** START OF DATA SHOWN **

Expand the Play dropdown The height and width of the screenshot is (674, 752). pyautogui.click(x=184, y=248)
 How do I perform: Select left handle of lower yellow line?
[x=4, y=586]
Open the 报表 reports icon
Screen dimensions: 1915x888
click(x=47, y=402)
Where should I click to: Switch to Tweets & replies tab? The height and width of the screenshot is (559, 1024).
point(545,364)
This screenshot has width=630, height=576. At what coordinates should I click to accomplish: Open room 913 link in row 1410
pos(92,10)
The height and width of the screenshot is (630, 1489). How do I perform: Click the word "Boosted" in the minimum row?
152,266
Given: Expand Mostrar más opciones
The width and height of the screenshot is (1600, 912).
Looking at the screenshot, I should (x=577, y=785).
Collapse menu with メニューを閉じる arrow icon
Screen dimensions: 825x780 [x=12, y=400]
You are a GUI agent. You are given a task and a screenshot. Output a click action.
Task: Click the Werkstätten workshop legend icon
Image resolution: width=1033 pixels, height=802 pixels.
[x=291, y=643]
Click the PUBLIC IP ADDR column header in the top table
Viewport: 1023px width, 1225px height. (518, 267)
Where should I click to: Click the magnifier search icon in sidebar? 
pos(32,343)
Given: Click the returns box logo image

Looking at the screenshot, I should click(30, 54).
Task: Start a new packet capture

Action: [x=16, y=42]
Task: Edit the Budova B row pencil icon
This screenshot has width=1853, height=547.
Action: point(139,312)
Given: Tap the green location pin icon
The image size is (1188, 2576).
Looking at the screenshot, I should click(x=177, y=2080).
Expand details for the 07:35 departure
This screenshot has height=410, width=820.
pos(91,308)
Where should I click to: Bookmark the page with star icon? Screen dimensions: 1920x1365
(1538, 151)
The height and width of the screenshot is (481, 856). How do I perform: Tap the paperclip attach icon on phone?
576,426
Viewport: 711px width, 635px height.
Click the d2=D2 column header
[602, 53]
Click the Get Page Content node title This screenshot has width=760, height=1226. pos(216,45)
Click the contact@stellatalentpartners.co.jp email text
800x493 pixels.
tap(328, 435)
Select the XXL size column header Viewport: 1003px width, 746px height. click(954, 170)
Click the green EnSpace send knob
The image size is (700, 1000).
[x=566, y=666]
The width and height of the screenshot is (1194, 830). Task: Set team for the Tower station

** END OF DATA SHOWN **

§ REQUIRED WORK
Rewrite the records, swapping "column header" for "column heading" wherever it occurs and leaving every other part untouched.

§ SOLUTION FOR THIS PROBLEM
Expand the Play dropdown The height and width of the screenshot is (674, 752). pyautogui.click(x=184, y=248)
 How do I perform: Select left handle of lower yellow line?
[x=4, y=586]
Open the 报表 reports icon
Screen dimensions: 1915x888
click(x=47, y=402)
Where should I click to: Switch to Tweets & replies tab? The height and width of the screenshot is (559, 1024).
point(545,364)
This screenshot has width=630, height=576. At what coordinates should I click to accomplish: Open room 913 link in row 1410
pos(92,10)
The height and width of the screenshot is (630, 1489). How do I perform: Click the word "Boosted" in the minimum row?
152,266
Given: Expand Mostrar más opciones
The width and height of the screenshot is (1600, 912).
Looking at the screenshot, I should (x=577, y=785).
Collapse menu with メニューを閉じる arrow icon
Screen dimensions: 825x780 [x=12, y=400]
You are a GUI agent. You are given a task and a screenshot. Output a click action.
Task: Click the Werkstätten workshop legend icon
Image resolution: width=1033 pixels, height=802 pixels.
[x=291, y=643]
Click the PUBLIC IP ADDR column heading in the top table
Viewport: 1023px width, 1225px height. (518, 267)
Where should I click to: Click the magnifier search icon in sidebar? 
pos(32,343)
Given: Click the returns box logo image

Looking at the screenshot, I should click(30, 54).
Task: Start a new packet capture

Action: [x=16, y=42]
Task: Edit the Budova B row pencil icon
This screenshot has width=1853, height=547.
Action: point(139,312)
Given: Tap the green location pin icon
The image size is (1188, 2576).
Looking at the screenshot, I should click(x=177, y=2080).
Expand details for the 07:35 departure
This screenshot has height=410, width=820.
pos(91,308)
Where should I click to: Bookmark the page with star icon? Screen dimensions: 1920x1365
(1538, 151)
The height and width of the screenshot is (481, 856). How do I perform: Tap the paperclip attach icon on phone?
576,426
Viewport: 711px width, 635px height.
Click the d2=D2 column heading
[602, 53]
Click the Get Page Content node title This screenshot has width=760, height=1226. pos(216,45)
Click the contact@stellatalentpartners.co.jp email text
800x493 pixels.
tap(328, 435)
Select the XXL size column heading Viewport: 1003px width, 746px height. click(954, 170)
Click the green EnSpace send knob
The image size is (700, 1000).
[x=566, y=666]
The width and height of the screenshot is (1194, 830). Task: Set team for the Tower station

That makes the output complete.